- TASK DIRECTIONS
Repeat only the stretch of lines below that runs from the line with "Image resolution: width=636" through the line with "Select the EventApp project entry", unaltered.

[AVAILABLE DATA — start]

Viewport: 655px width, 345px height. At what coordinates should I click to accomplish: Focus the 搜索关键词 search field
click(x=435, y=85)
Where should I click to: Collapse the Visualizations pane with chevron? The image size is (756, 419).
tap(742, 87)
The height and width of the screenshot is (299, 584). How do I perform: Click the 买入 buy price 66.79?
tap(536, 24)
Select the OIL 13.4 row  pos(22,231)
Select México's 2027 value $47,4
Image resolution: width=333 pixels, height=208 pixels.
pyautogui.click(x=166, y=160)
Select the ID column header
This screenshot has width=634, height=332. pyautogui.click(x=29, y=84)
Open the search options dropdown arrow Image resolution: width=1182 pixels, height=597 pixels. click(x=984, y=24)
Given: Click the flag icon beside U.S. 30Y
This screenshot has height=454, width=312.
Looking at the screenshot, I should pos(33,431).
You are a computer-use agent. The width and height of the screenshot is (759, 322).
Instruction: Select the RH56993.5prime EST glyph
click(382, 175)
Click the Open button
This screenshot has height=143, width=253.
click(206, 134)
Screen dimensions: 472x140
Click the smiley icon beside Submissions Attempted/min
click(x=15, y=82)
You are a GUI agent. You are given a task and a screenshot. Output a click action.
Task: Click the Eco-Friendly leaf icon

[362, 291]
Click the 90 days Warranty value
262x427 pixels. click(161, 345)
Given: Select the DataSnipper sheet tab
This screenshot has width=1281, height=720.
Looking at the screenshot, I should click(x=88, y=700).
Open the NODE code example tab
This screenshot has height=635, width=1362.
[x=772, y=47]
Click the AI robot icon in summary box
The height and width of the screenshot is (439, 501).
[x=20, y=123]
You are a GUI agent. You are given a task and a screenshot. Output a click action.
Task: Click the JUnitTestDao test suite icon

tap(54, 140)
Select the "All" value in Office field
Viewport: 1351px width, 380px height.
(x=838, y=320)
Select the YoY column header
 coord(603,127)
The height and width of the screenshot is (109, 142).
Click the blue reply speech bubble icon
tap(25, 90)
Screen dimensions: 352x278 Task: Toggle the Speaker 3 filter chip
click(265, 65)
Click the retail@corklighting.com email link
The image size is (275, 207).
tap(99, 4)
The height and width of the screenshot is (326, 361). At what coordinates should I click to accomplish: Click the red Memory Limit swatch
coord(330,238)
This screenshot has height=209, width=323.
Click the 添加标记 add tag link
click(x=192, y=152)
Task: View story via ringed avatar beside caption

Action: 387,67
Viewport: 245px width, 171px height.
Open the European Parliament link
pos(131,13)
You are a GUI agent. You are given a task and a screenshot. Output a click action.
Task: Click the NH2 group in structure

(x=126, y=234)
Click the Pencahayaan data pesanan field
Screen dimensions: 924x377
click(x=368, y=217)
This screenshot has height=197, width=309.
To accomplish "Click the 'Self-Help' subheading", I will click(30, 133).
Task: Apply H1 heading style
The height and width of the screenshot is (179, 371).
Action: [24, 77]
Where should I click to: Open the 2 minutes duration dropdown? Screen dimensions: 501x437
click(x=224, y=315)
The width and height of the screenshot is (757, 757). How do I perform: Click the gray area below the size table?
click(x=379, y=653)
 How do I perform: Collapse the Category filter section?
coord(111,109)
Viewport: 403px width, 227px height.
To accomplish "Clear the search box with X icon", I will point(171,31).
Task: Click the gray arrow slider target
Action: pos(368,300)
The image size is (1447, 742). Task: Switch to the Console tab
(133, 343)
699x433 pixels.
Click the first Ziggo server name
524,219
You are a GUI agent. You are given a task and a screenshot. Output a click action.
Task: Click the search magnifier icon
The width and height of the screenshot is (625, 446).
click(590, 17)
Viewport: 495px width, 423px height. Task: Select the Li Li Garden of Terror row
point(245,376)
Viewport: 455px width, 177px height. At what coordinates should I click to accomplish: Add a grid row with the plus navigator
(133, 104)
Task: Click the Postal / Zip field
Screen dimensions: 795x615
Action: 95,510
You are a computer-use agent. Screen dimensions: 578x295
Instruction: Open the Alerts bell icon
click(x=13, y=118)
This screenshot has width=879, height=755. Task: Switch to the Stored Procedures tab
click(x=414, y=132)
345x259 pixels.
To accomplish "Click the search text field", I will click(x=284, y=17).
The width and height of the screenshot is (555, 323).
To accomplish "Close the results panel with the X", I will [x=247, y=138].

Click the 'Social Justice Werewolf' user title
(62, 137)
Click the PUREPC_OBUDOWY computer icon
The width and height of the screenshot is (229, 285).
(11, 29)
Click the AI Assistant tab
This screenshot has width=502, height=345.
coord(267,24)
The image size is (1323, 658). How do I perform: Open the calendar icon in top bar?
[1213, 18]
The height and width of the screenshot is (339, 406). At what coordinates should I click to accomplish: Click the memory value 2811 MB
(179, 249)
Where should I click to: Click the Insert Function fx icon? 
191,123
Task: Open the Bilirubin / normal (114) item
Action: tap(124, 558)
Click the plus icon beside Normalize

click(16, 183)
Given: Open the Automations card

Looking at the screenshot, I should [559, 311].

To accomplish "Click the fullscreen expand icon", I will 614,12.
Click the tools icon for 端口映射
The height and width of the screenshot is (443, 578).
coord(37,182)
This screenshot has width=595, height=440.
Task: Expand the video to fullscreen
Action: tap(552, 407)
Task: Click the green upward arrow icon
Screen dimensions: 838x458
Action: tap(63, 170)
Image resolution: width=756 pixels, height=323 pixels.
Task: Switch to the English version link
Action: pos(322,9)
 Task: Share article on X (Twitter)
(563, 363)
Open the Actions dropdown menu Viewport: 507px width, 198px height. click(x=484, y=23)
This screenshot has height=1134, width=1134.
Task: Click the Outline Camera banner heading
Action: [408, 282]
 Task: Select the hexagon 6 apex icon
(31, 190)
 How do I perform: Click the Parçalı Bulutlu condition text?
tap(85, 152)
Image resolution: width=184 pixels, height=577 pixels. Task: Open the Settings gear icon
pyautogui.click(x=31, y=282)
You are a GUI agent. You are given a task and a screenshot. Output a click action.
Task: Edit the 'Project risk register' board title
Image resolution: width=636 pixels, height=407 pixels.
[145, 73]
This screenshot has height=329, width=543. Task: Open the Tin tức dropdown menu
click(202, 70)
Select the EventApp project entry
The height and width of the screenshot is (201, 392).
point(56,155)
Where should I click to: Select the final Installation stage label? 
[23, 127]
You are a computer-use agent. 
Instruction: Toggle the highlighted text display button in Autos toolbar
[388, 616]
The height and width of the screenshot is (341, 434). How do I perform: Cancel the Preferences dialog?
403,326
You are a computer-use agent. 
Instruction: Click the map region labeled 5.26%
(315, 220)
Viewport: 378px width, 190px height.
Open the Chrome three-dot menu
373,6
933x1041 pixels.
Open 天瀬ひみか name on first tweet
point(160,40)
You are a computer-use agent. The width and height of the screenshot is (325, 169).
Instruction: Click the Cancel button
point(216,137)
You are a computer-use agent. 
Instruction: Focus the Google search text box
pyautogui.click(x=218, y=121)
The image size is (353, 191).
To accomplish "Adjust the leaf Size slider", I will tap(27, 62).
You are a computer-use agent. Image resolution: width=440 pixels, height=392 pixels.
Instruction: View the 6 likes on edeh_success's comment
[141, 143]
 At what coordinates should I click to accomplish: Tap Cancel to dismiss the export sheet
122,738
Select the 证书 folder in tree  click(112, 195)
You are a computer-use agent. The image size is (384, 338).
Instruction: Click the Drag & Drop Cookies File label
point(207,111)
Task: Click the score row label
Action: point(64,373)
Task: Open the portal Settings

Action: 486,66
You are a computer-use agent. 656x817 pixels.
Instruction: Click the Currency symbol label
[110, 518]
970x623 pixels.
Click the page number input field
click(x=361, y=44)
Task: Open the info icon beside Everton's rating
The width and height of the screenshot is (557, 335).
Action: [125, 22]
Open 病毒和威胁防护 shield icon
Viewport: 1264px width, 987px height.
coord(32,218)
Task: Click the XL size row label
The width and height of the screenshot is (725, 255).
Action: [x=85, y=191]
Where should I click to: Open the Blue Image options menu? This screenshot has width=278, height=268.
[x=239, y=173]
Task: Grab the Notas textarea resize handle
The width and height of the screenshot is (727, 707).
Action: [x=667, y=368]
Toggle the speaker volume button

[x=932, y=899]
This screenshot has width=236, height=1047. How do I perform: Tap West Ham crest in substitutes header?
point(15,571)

[AVAILABLE DATA — finish]

- ANSWER TO THIS TASK
Image resolution: width=636 pixels, height=407 pixels.
[145, 73]
This screenshot has height=329, width=543. Task: Open the Tin tức dropdown menu
click(202, 70)
Select the EventApp project entry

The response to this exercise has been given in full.